▶ [OBJECTIVE]
Print the items from the line with "Where should I click to: Choose" to the line with "Looking at the screenshot, I should [114, 381]." verbatim.
#### RECORDED INFORMATION ####
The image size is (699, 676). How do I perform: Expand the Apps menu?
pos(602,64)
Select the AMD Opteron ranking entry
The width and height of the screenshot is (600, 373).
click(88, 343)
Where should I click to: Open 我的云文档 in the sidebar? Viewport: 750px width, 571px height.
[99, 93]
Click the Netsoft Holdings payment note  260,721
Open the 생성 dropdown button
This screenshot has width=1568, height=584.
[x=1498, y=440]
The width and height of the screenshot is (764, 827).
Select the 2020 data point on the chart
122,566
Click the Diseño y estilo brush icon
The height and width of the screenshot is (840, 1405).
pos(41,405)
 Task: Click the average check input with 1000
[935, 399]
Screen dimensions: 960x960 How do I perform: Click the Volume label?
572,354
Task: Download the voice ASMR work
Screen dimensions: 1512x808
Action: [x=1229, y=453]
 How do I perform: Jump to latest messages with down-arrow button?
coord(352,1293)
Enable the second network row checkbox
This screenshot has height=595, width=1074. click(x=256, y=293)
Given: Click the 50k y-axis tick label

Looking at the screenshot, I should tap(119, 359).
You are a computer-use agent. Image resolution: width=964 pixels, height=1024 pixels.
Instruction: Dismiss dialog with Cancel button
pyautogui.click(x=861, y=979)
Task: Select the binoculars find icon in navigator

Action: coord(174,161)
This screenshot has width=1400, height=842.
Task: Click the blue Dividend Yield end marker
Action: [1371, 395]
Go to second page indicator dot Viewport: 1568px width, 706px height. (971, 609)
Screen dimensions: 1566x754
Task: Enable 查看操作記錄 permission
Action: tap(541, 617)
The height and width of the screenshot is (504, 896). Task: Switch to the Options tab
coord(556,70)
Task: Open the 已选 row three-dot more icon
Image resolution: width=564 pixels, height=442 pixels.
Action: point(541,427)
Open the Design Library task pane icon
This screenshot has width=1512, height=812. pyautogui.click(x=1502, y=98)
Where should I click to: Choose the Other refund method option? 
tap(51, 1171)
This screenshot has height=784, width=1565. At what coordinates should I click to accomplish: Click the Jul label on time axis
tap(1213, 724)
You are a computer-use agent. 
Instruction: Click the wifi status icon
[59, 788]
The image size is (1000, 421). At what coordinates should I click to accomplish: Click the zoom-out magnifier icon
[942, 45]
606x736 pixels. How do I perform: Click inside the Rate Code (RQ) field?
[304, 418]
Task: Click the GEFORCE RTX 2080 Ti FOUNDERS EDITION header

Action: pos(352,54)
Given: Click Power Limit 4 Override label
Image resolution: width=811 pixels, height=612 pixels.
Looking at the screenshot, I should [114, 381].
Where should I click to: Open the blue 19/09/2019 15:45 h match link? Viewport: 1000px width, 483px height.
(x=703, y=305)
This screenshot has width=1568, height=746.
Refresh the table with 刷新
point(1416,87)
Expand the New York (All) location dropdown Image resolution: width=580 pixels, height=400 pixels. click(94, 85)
####
▶ [SOLUTION TO THIS TASK]
Where should I click to: Choose the Other refund method option? 
tap(51, 1171)
This screenshot has height=784, width=1565. At what coordinates should I click to accomplish: Click the Jul label on time axis
tap(1213, 724)
You are a computer-use agent. 
Instruction: Click the wifi status icon
[59, 788]
The image size is (1000, 421). At what coordinates should I click to accomplish: Click the zoom-out magnifier icon
[942, 45]
606x736 pixels. How do I perform: Click inside the Rate Code (RQ) field?
[304, 418]
Task: Click the GEFORCE RTX 2080 Ti FOUNDERS EDITION header

Action: pos(352,54)
Given: Click Power Limit 4 Override label
Image resolution: width=811 pixels, height=612 pixels.
Looking at the screenshot, I should [114, 381].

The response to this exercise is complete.